First, with current memory and bus speeds (Sandy/Ivy/Haswell), it's closer to 100 cycles (or 150 with a single level of TLB miss, although this miss can often be avoided with HugePages). But more importantly, there is no reason for the CPU to be doing nothing during this latency.
You can have 10 outstanding memory requests per core, so if you queue your requests for an instant you can issue a prefetch ahead of when you need it and continue working on the current request. This way you are only waiting sub-10 cycles for a load from L1 when the request is at the top of the queue. This doesn't speed up the response latency for each request, but it can help a lot with overcoming a limited cycle budget.
This article is really short of actual benchmarks, nor does it say what actual work is done per connection. If you're concerned about the cost of memory misses, trying to cram more connections onto one core is just going to make it worse. Is the goal static file serving? A chat client server? You can't do much more than that in 1400 cycles.
If you're hoping to be able to service a request in a few hundred (dozen?) cycles, you'll find your choice of data structures severely limited.
That being said, it would be interesting to see how much smarter a CPU could make prefetch. I know there has been a lot of research over the years into prefetch helper threads that would speculatively execute code along both sides of branches to attempt to pull forward as many memory requests as possible. As I understand it, most attempts to implement this in practical systems have been failures.
Serially, you'd have ~600 cycles cycles of total latency for the 4 lookups. But if you can do the lookups in batches of 4, you can overlap your latencies and increase your throughput. You can issue the 4 parallel first level lookups, then 4 second level, and then the 4 third level in very close to the same ~150 cycles that you require to do a single complete lookup.
> Is there a benefit to running a parallelizable process on more threads than cores?
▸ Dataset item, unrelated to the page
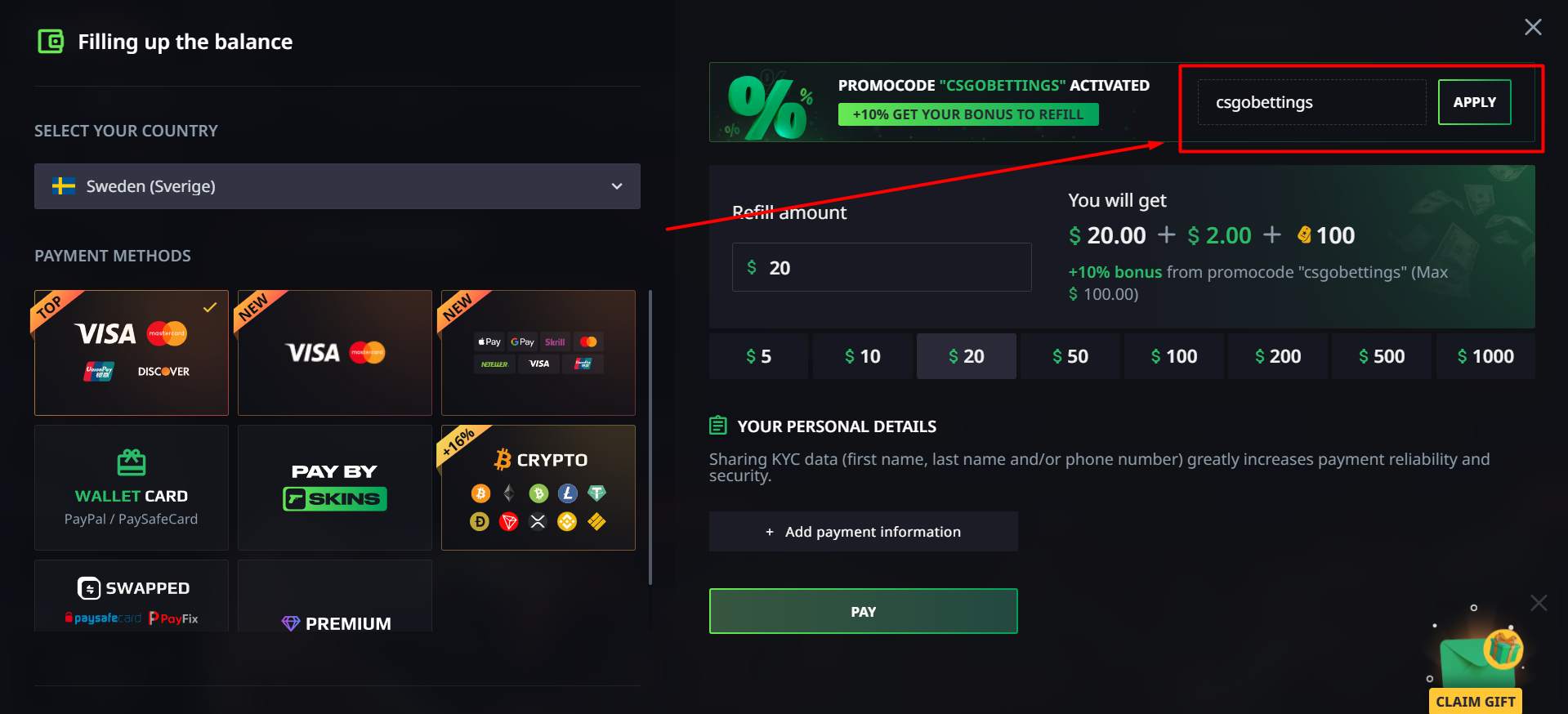Click the Apply promocode button

[1474, 102]
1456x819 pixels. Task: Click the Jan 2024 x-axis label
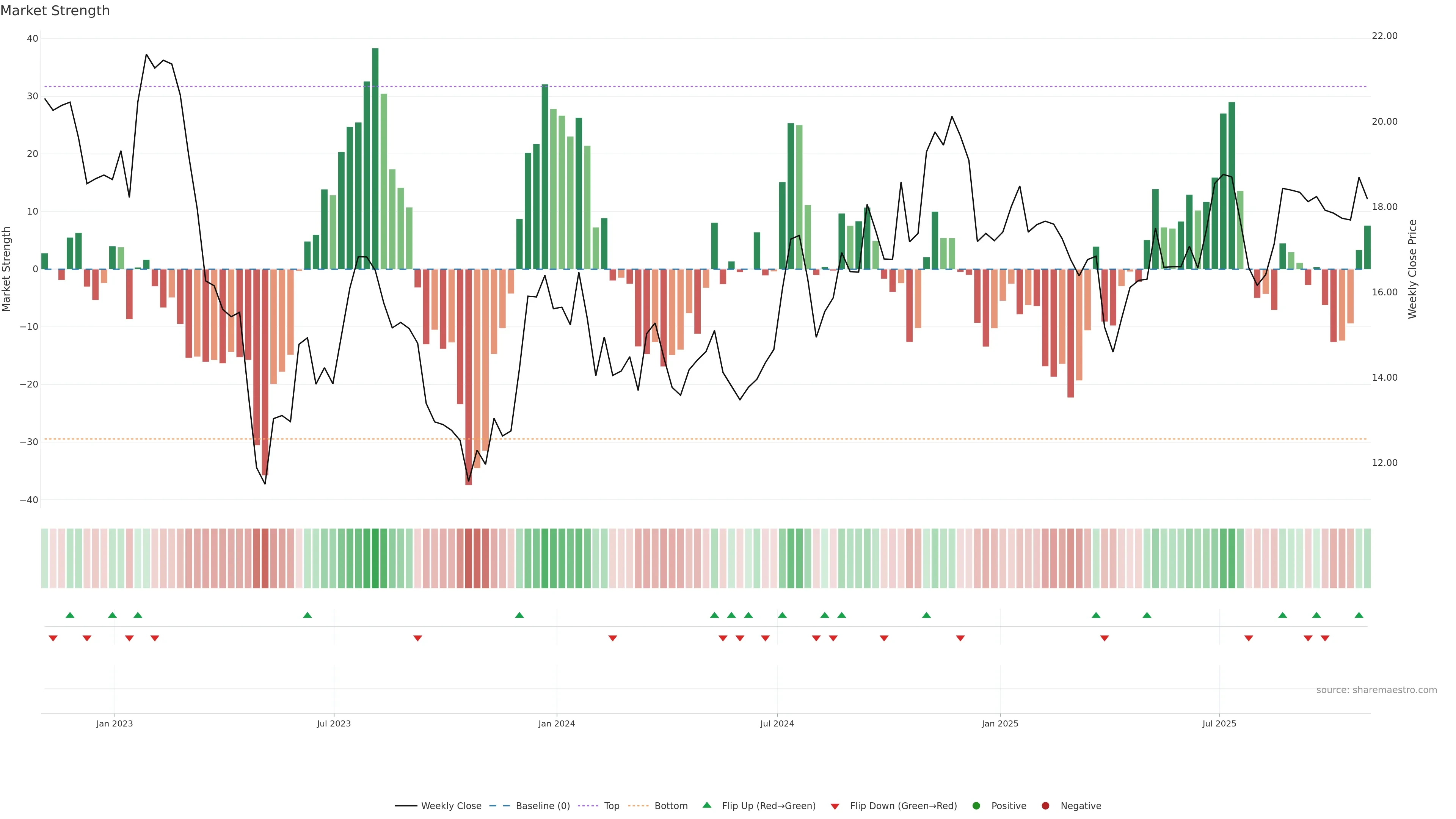click(x=556, y=723)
In other words, will my process finish faster, slower, or in about the same amount of time if I run it using 4000 threads rather than 4 threads?
> If your threads don't do I/O, synchronization, etc., and there's nothing else running, 1 thread per core will get you the best performance. However that very likely not the case. Adding more threads usually helps, but after some point, they cause some performance degradation.
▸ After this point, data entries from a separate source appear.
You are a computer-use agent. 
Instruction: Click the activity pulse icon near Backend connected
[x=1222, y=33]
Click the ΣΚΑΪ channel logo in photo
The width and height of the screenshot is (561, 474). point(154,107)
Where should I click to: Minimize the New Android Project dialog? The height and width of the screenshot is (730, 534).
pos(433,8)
> Not long ago, I was doing performance testing on a 2 quad-core machine running an ASP.NET application on Mono under a pretty decent load. We played with the minimum and maximum number of threads and in the end we found out that for that particular application in that particular configuration the best throughput was somewhere between 36 and 40 threads. Anything outside those boundaries performed worse. Lesson learned? If I were you, I would test with different number of threads until you find the right number for your application.
> One thing for sure: 4k threads will take longer. That's a lot of context switches.